== AIM OF THE EXERCISE ==
For this exercise, return only the lines in the records below from the one holding "Where should I click to: Select" through the one holding "Click the develop branch link", including both, exactly as they appear and without pictures.

========================================================================

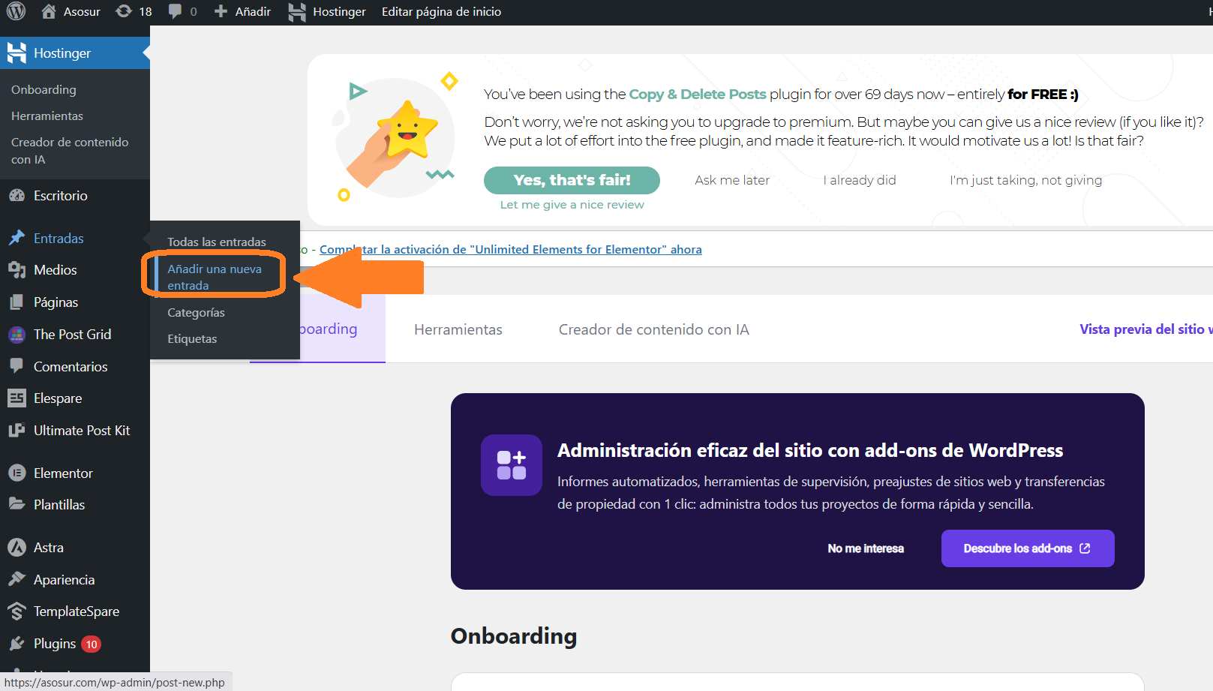
Task: Choose Categorías in Entradas submenu
Action: point(196,313)
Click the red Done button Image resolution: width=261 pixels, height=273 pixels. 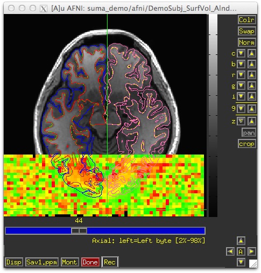tap(90, 262)
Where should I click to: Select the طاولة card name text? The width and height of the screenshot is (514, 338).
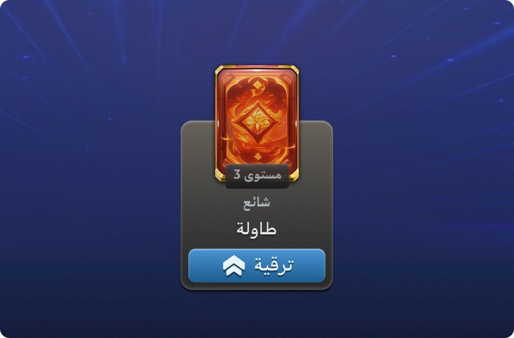click(257, 229)
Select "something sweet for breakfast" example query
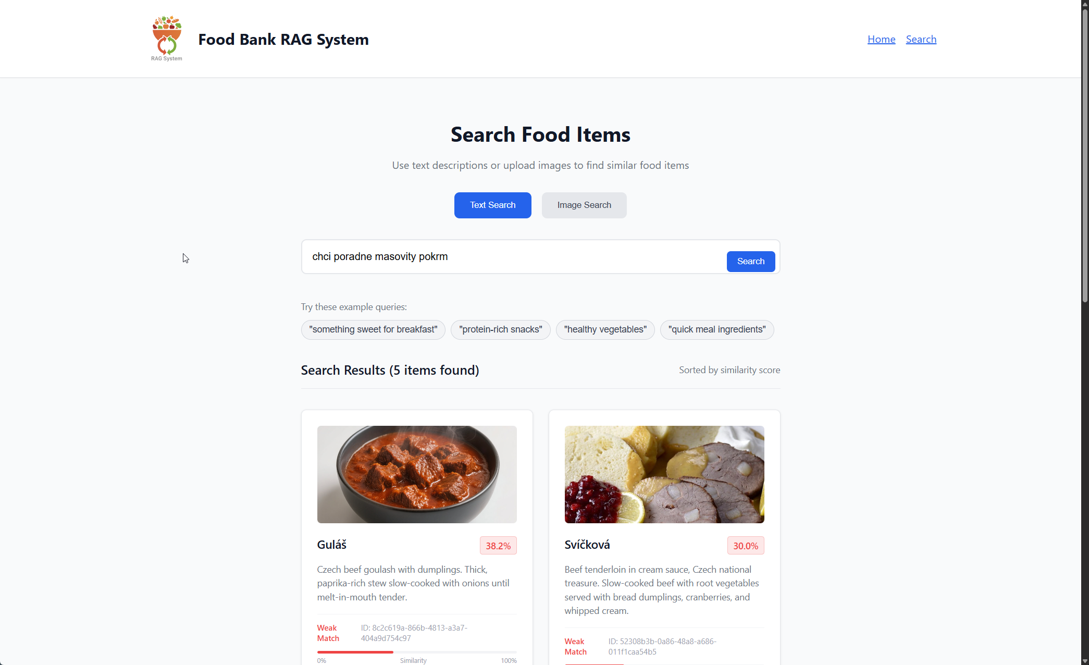1089x665 pixels. [373, 330]
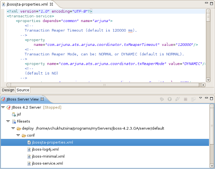Close the jbossjta-properties.xml editor tab

click(51, 4)
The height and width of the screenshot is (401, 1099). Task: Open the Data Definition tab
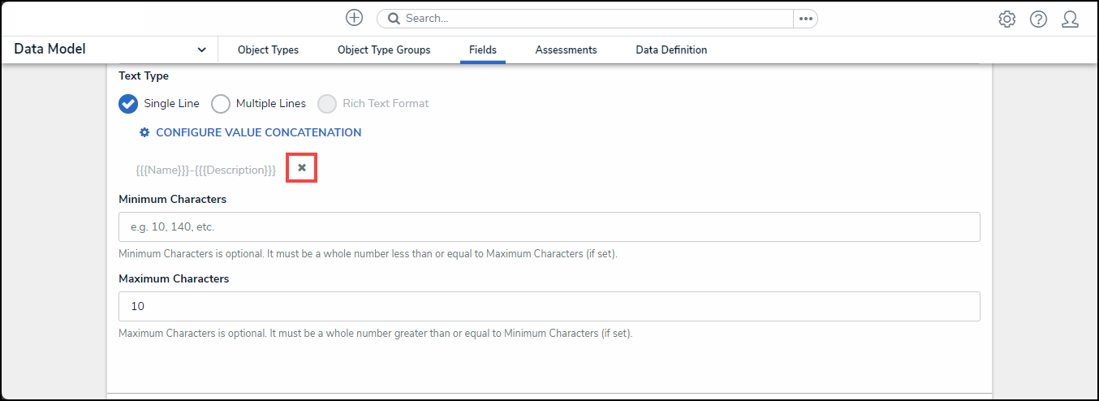pos(670,50)
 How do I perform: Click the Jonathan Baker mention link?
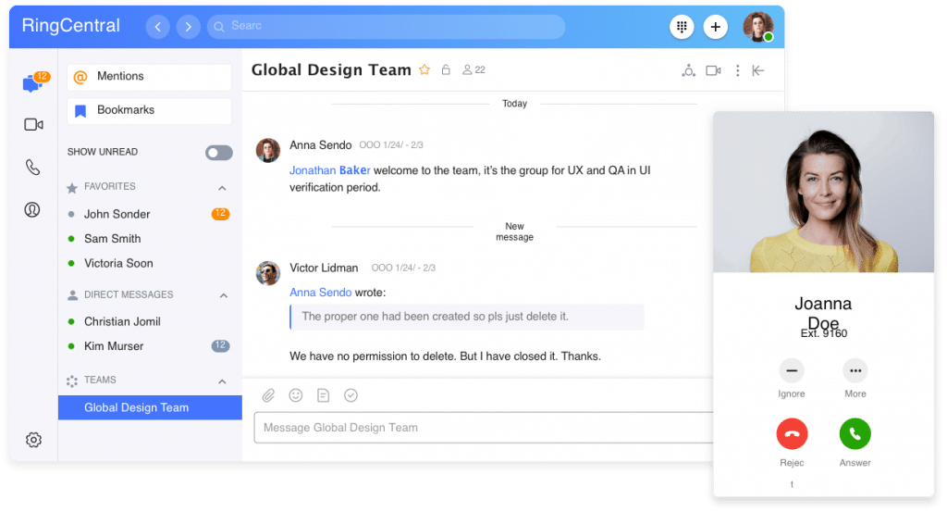[x=330, y=170]
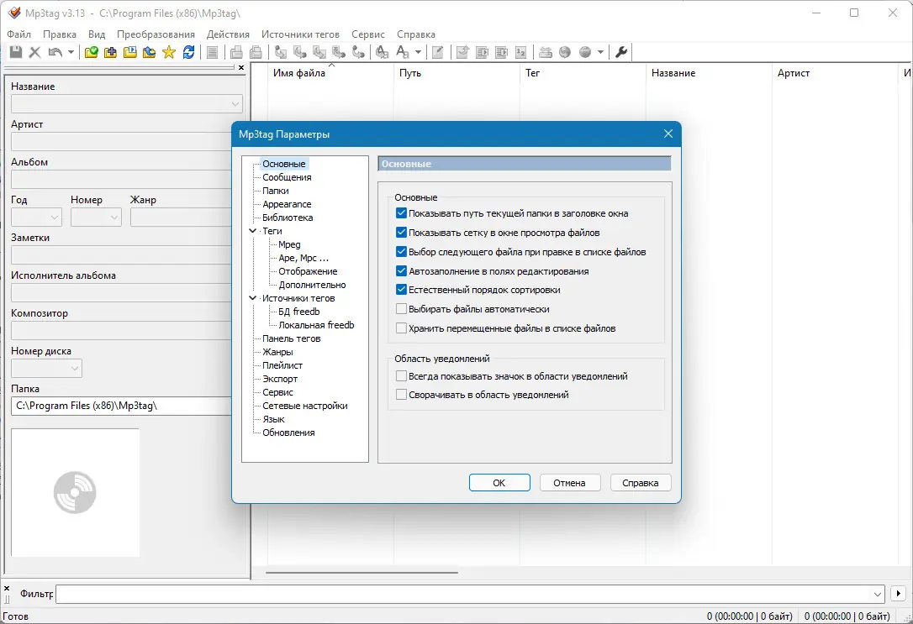Open the 'Источники тегов' menu in menu bar
This screenshot has height=624, width=913.
point(300,34)
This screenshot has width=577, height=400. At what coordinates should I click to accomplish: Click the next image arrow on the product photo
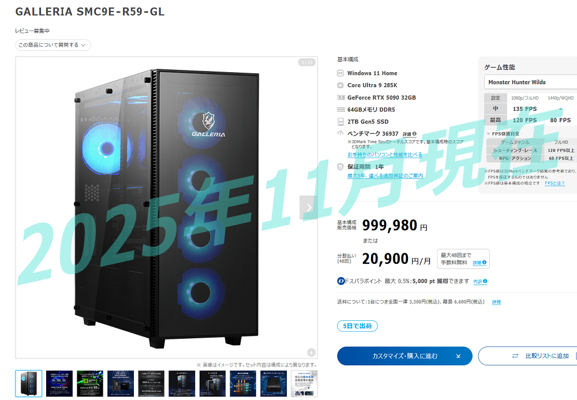(308, 208)
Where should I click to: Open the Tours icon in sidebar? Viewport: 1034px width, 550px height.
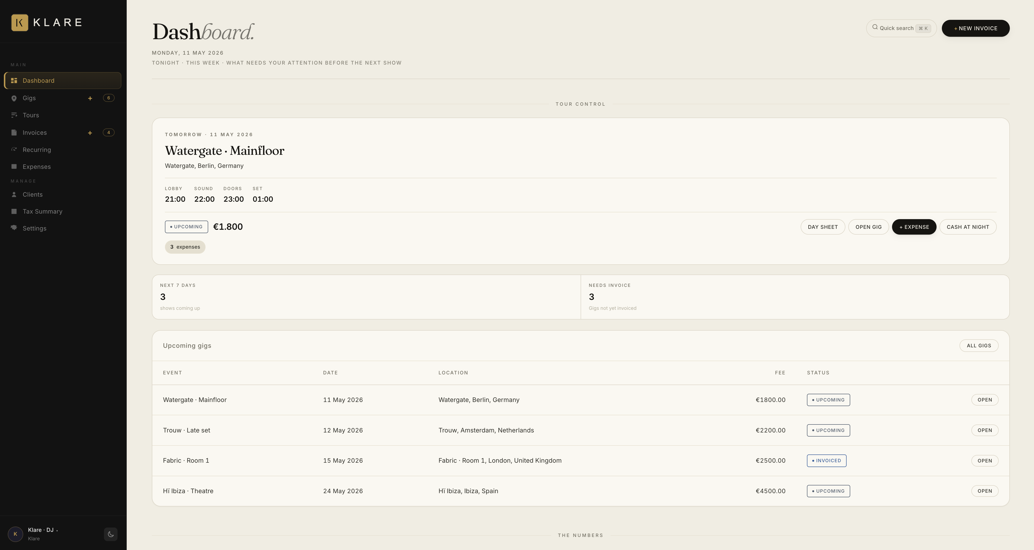pyautogui.click(x=14, y=115)

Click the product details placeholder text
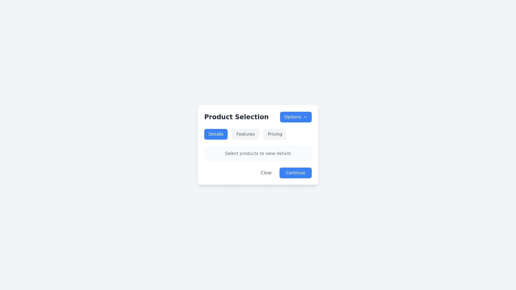(258, 154)
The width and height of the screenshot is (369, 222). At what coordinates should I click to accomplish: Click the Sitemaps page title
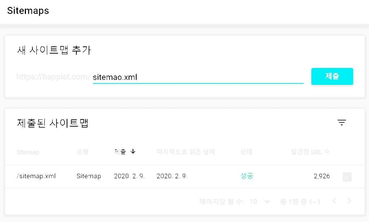28,10
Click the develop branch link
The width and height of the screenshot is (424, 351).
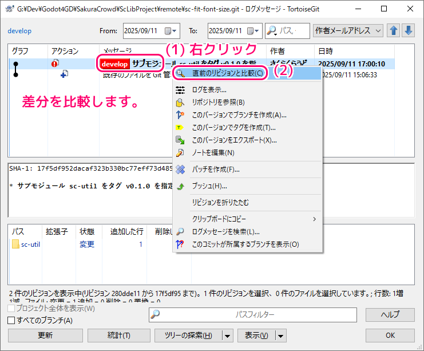[19, 31]
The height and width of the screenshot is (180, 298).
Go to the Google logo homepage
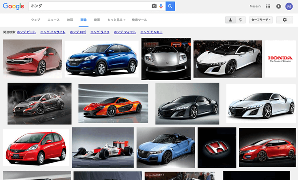point(13,7)
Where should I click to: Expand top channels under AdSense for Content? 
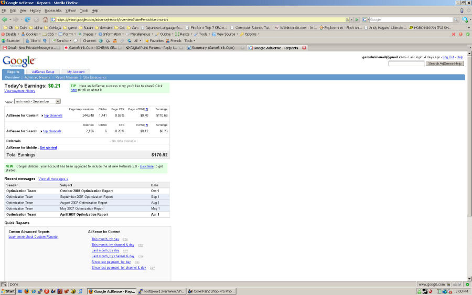click(52, 115)
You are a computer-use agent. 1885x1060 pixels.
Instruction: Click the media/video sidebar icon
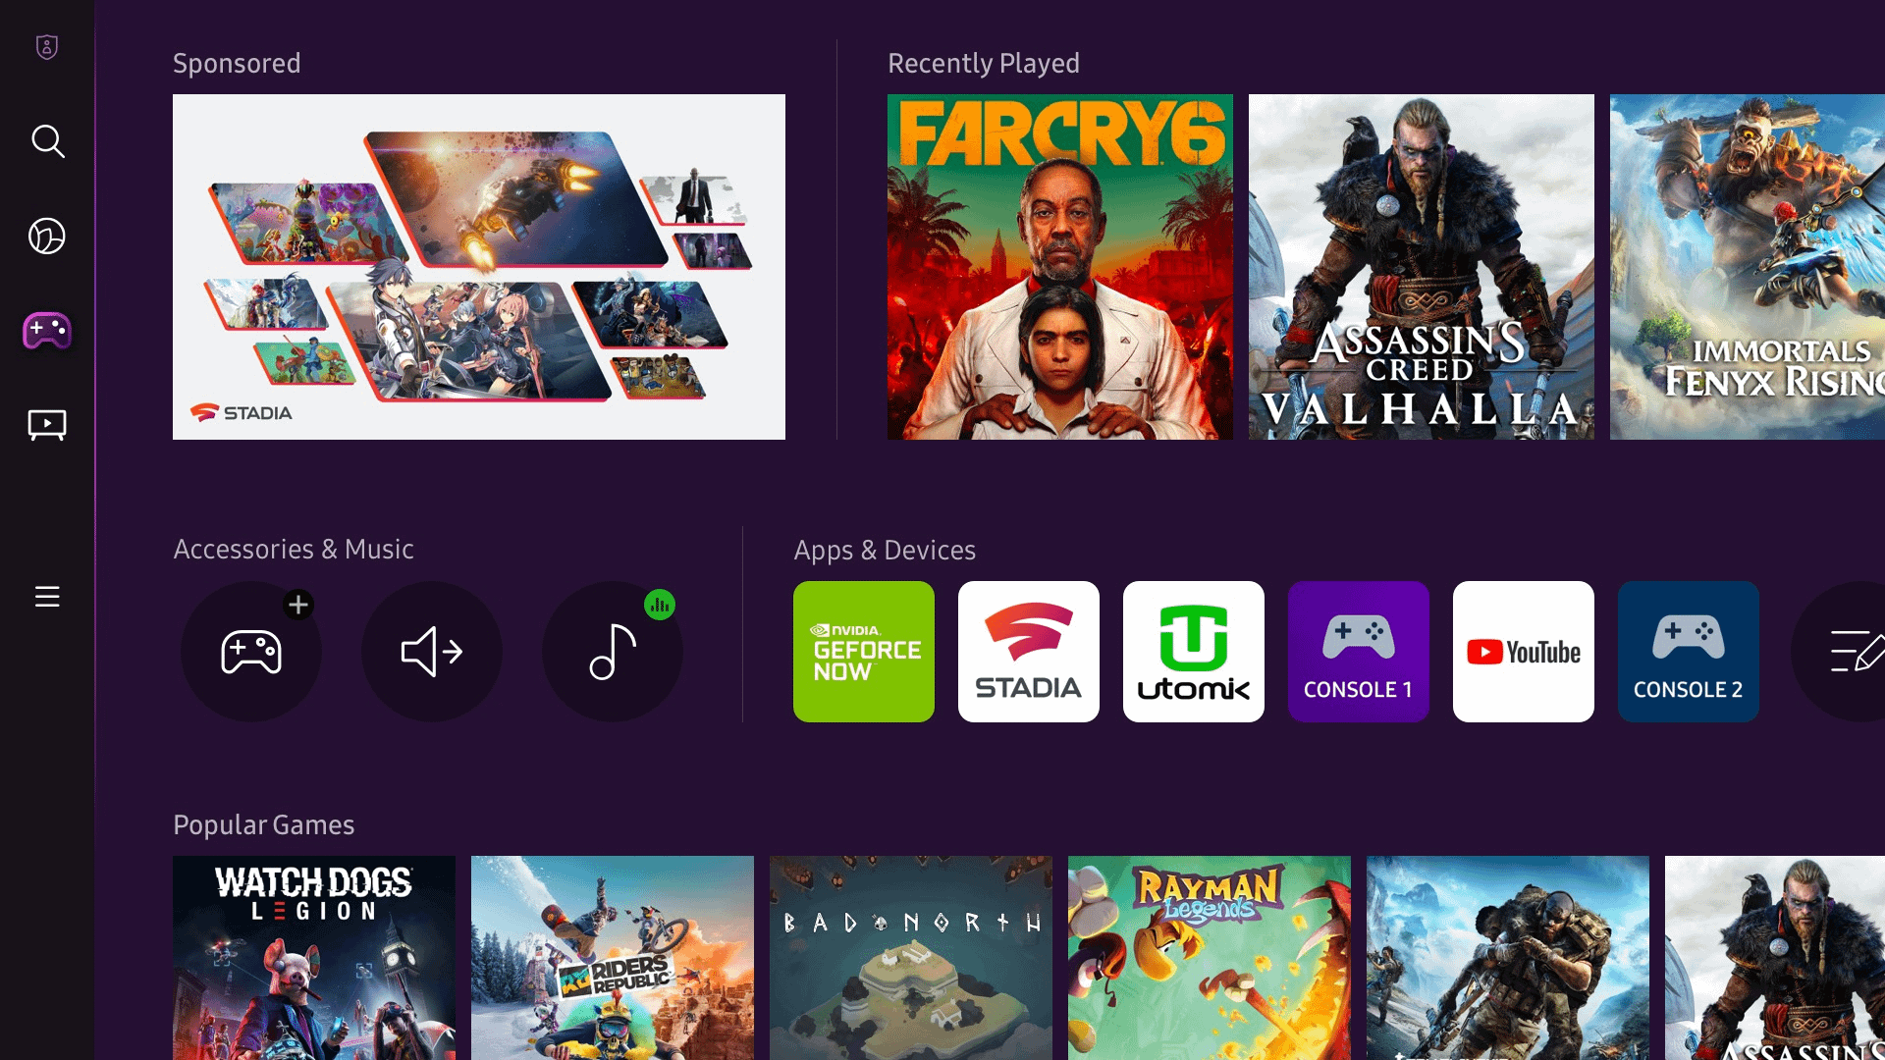(x=48, y=425)
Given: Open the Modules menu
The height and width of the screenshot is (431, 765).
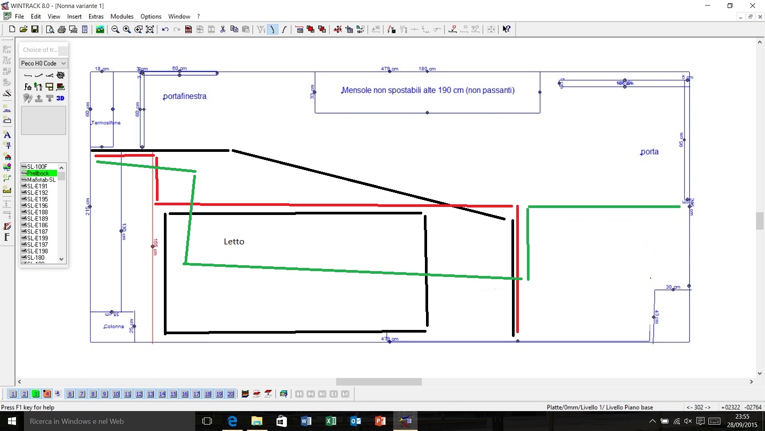Looking at the screenshot, I should [122, 17].
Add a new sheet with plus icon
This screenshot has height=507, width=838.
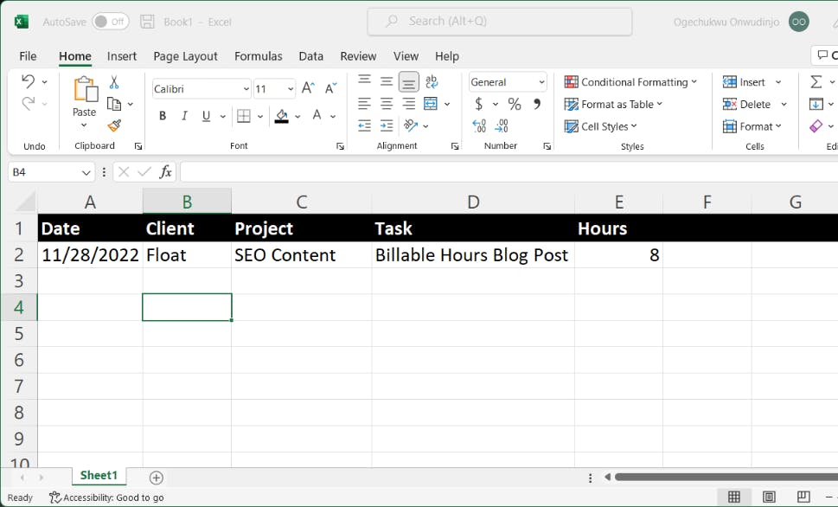[x=157, y=478]
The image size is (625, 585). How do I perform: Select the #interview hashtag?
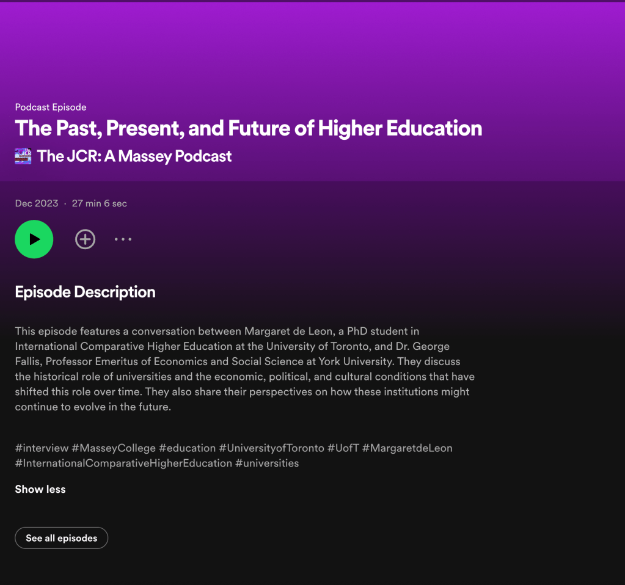(x=42, y=448)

========================================================================

== RESULT OF THIS TASK ==
Where should I click to: Select the طاولة card name text? The width and height of the screenshot is (514, 338).
click(257, 229)
Select "something sweet for breakfast" example query
1089x665 pixels. [373, 330]
Close the jbossjta-properties.xml editor tab

click(51, 4)
The height and width of the screenshot is (401, 1099). Task: Open the Data Definition tab
pos(670,50)
 How do I perform: Click the Jonathan Baker mention link?
[x=330, y=170]
Open the 'Источники тегов' menu in menu bar
This screenshot has height=624, width=913.
point(300,34)
This screenshot has width=577, height=400. At what coordinates should I click to accomplish: Click the next image arrow on the product photo
(308, 208)
Where should I click to: Open the Tours icon in sidebar? Viewport: 1034px width, 550px height.
pyautogui.click(x=14, y=115)

Click the product details placeholder text
(258, 154)
The width and height of the screenshot is (369, 222). At what coordinates should I click to accomplish: Click the Sitemaps page title
28,10
Click the develop branch link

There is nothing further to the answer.